In popcorn_kernel and stramash_kernel have the kernel source code. stramash-qemu is Stramash QEMU
cd Stramash-AE
STRAMASH_ROOT=$(pwd)
cd $STRAMASH_ROOT/docker
# Create Compiling Env
sudo docker build -t stramash_env .
# Run Container
sudo docker run -dit --privileged --name stramash_container --mount type=bind,source="$(STRAMASH_ROOT)",target="$(STRAMASH_ROOT)" stramash_env
# Exec
sudo docker exec -it -w "$(STRAMASH_ROOT)" stramash_container /bin/bash
# To Stop it
# sudo docker stop stramash_container
# sudo docker rm stramash_container
# Run inside the container
# Build X86 and Arm File System
./build_fs.sh
# Build Popcorn and Stramash Kernel
./build_kernel.sh (OPTIONAL, we have provided pre-built image and kernel module)
# Build qemu
./build_qemu.sh
exit
(IF Kernel compiled before)
sudo ./set_up.sh
--------------------------------------------
(IF NO Kernel compiled before)
chmod +x setup_no_kernel_compile.sh
sudo ./setup_no_kernel_compile.sh
sudo ./start.sh # Will start 3 Machines
sudo ./end.sh
# User: Root
# Passward: stramash
For Stramash, both kernels need insert the module
We have 3 different memory models, once the start opens, it opens 3 pair of machines in 3 windows with 1 tmux session
First is the Stramash Shard model, Second is the Stramash Separated model, and Third is the SHM
In each tmux window, you see 2 machines, left is x86,and right is arm, or you can use $(uname -a) to check
Remember depends on speed, usually x86 is slower since it has more instructions,
so insert the module on x86 side first, wait for 3sec, insert arm module
# For first 2 Stramash Machines pair run
insmod stramash_msg_shm.ko
# For last SHM Machines pair run
insmod shm_msg_shm.ko
Please run the following command.
# Run NPB benchmark
$BIN could be one of the 4 (cg/is/ft/mg)
cd ./NPB_AE/$BIN;cat /proc/cache_sync_switch;cat /proc/popcorn_icount_switch;
EXAMPLE RESULT shown below
The EXPERIMENT WE ARE EVALUATION IS: Figure 9. NPB benchmark results
Both Shared and Separated model
Final Runtime = x86 Runtime + arm Runtime
For the Fully Shared model, because there is no remote access, we can just
minus the feedback instruction from our cache model
Fully Shared = Final Runtime - Remote Memory Hits * 0.455 (Either use the result from Separated model or Shared model)
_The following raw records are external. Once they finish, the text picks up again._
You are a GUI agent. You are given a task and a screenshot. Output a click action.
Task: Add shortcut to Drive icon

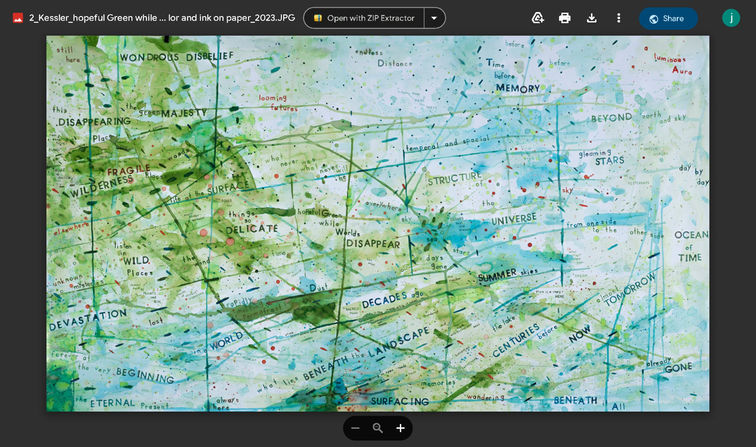(538, 18)
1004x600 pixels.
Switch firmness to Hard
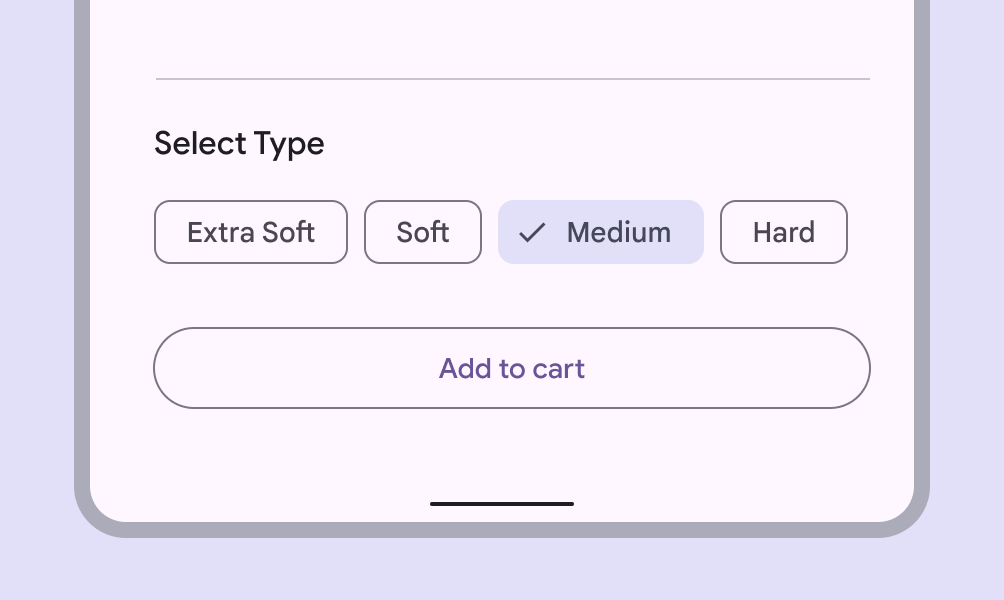tap(784, 232)
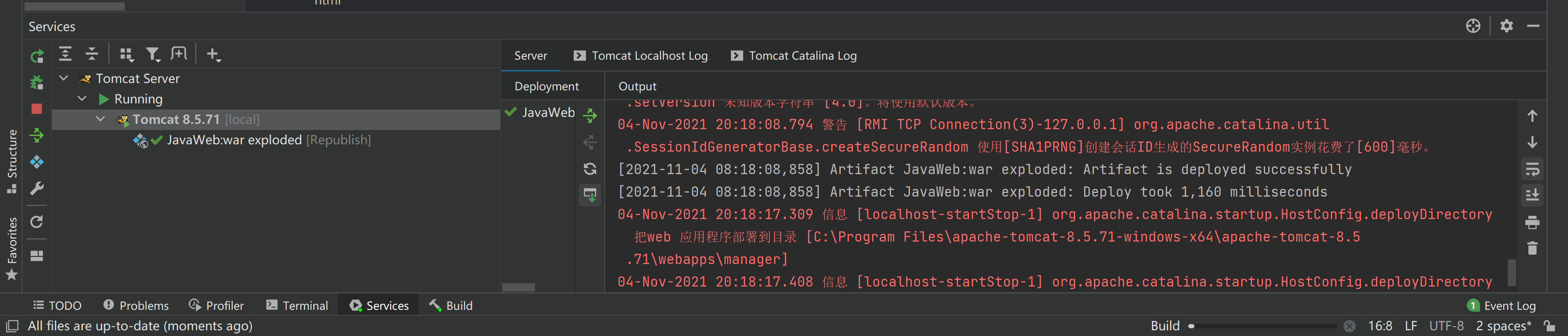Collapse the Running node

pos(82,99)
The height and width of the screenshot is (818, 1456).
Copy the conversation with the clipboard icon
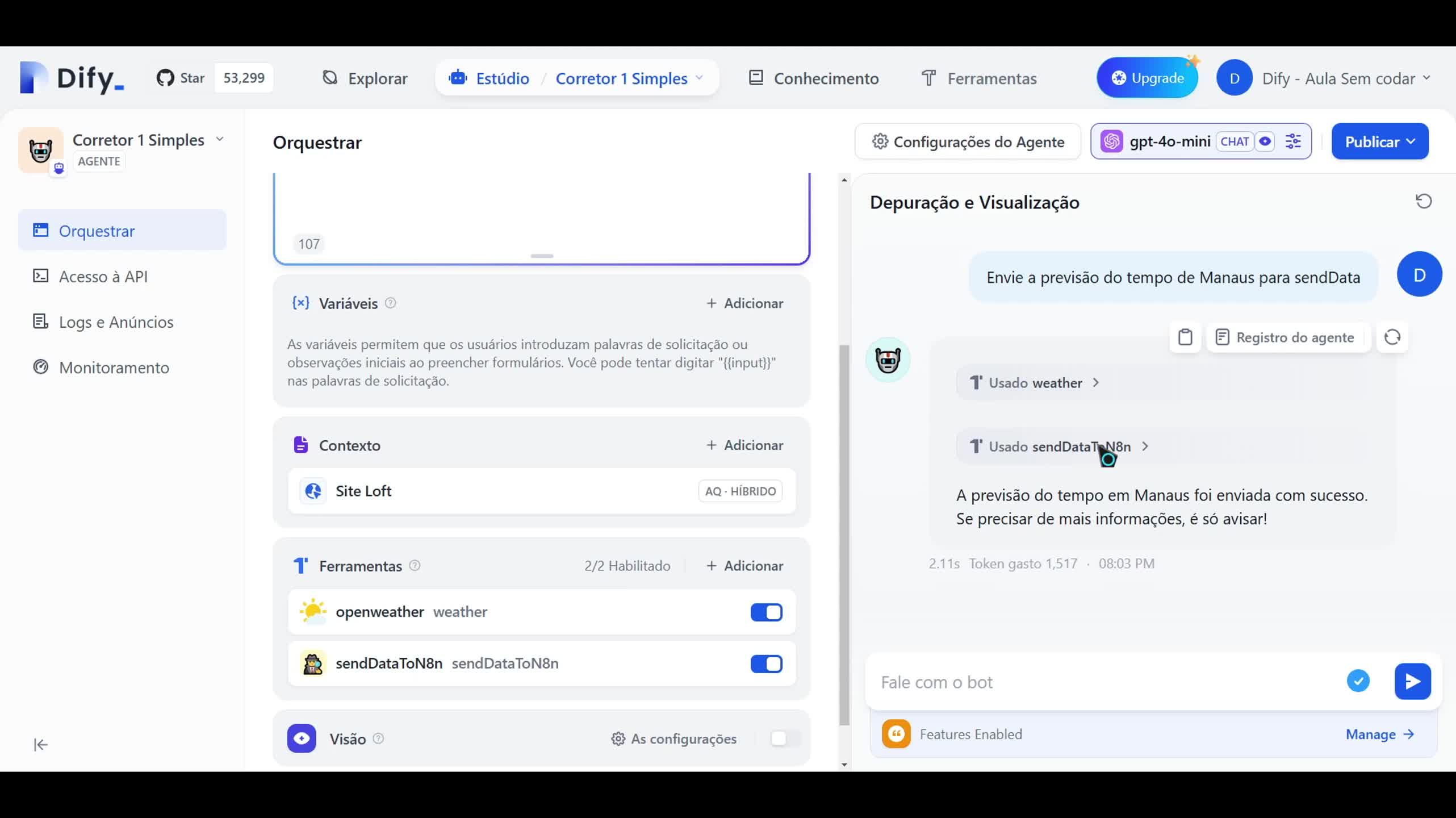1185,337
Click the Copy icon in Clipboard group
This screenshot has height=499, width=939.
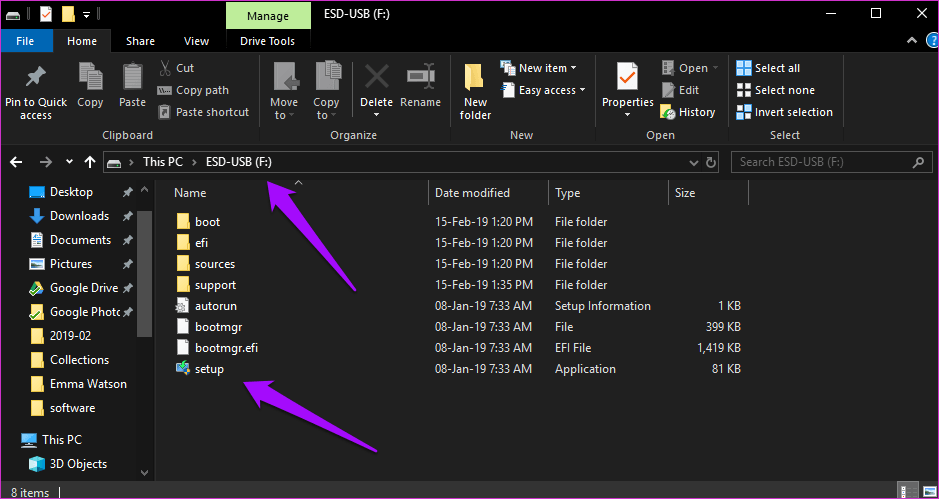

0.455 is the difference between remote access and local access.
Check the file -> https://github.com/systems-nuts/Stramash-AE/blob/main/stramash-qemu/contrib/plugins/cache-sim-feedback.c#L215
#define Local_mem_overhead 360
#define Remote_mem_overhead 660
660/360 => 0.455
We use this to reduce the Machine to run.
For SHM, it is the same, however, because only the access to the message ring will be counted as remote access
Final Runtime = x86 Runtime + arm Runtime
Thus, SHM Fully Shared = Final Runtime - Remote Memory Hits * 0.455
Same since fully shared doesn't have remote access.
SHM Separated = Final Runtime - Remote Memory Hits(only x86) * 0.455
Because in the separated model, the x86 access to the shared memory ring is local,
while it is exposed to the arm through sim CXL, so we consider arm access to be remote access,
so the total runtime will be minus by the Remote Memory Hits of x86, which we consider is local now.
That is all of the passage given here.